Strona:Wiktor Hugo - Kościół Panny Maryi w Paryżu T.III.djvu/135

Z Wikiźródeł, wolnej biblioteki
Ta strona została skorygowana.
131
KOŚCIÓŁ PANNY MARYI W PARYŻU.

Cóż robił zamknięty? z jakiemi walczył myślami? czy myślał wypowiedzieć walkę namiętności, lub czy gotował nowy plan zguby dla nieszczęśliwej i dla siebie?
Jego brat ukochany, zepsute dziecko, przychodził do niego kilkakroć, pukał, błagał, klął; Klaudyusz mu nie otworzył.
Całe dnie spędzał twarzą oparty o szyby okna. Z tego okna widział izdebkę Esmeraldy; kilkakroć widział nawet ją samą, z kozą, niekiedy z Quasimodem. Zauważył starania i usługi garbusa, jego dla niej uszanowanie i posłuszeństwo. I przypomniał sobie, bo dobrą miał pamięć (a pamięć nowem cierpieniem dla zazdrośnika), przypomniał sobie, jak dzwonnik pewnego wieczora patrzał na tancerkę. I zapytał siebie, dlaczego Quasimodo ją ocalił? Był świadkiem tysiąca scen pomiędzy cyganką a głuchym, i te pantominy zdaleka czułemi mu się zdawały. Wtedy odzywała się w nim zazdrość, której się nigdy nie spodziewał, zazdrość, na którą się oburzał.

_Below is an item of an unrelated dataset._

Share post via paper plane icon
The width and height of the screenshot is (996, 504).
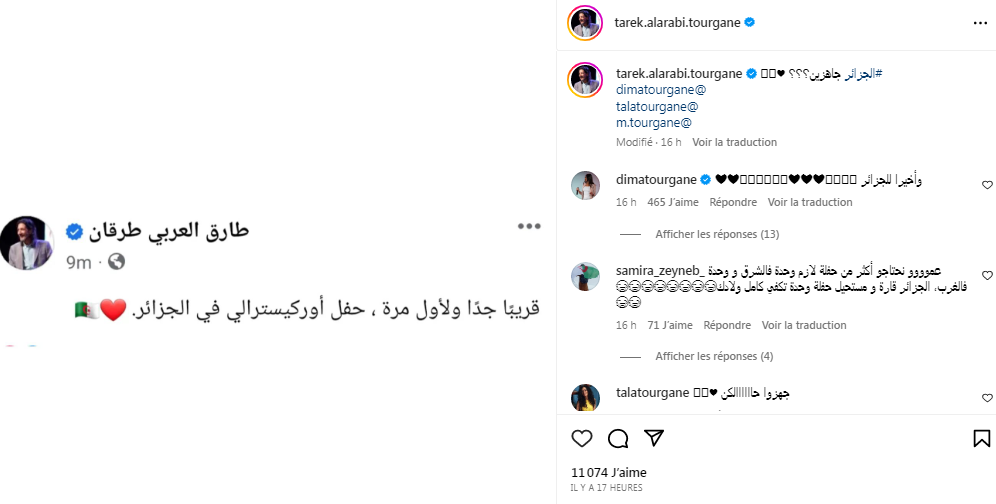654,438

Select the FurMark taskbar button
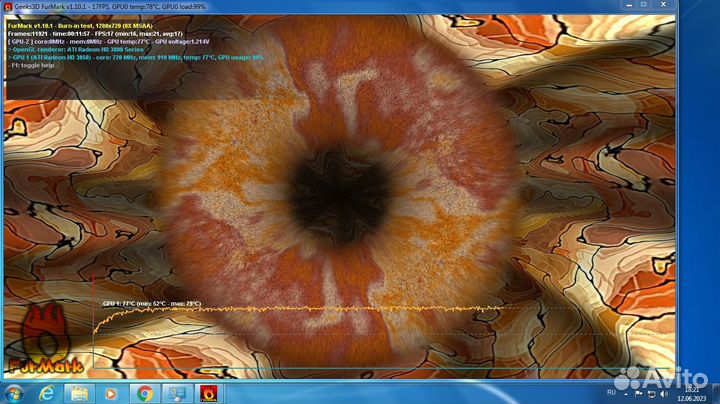(209, 392)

— Niechby kapitan, ale ten!
Ta myśl zawracała mu głowę.
Noce były dla niego okropne. Od chwili, jak się dowiedział o życiu cyganki, znikły straszydła i mary grobowe, ścigające go ustawicznie, a ciało znów się burzyć poczęło. Przewracał się na łóżku, czując Esmeraldę tak blisko siebie, piekielne pokusy płomiennemi biczami chłostały mu mózg i ciało.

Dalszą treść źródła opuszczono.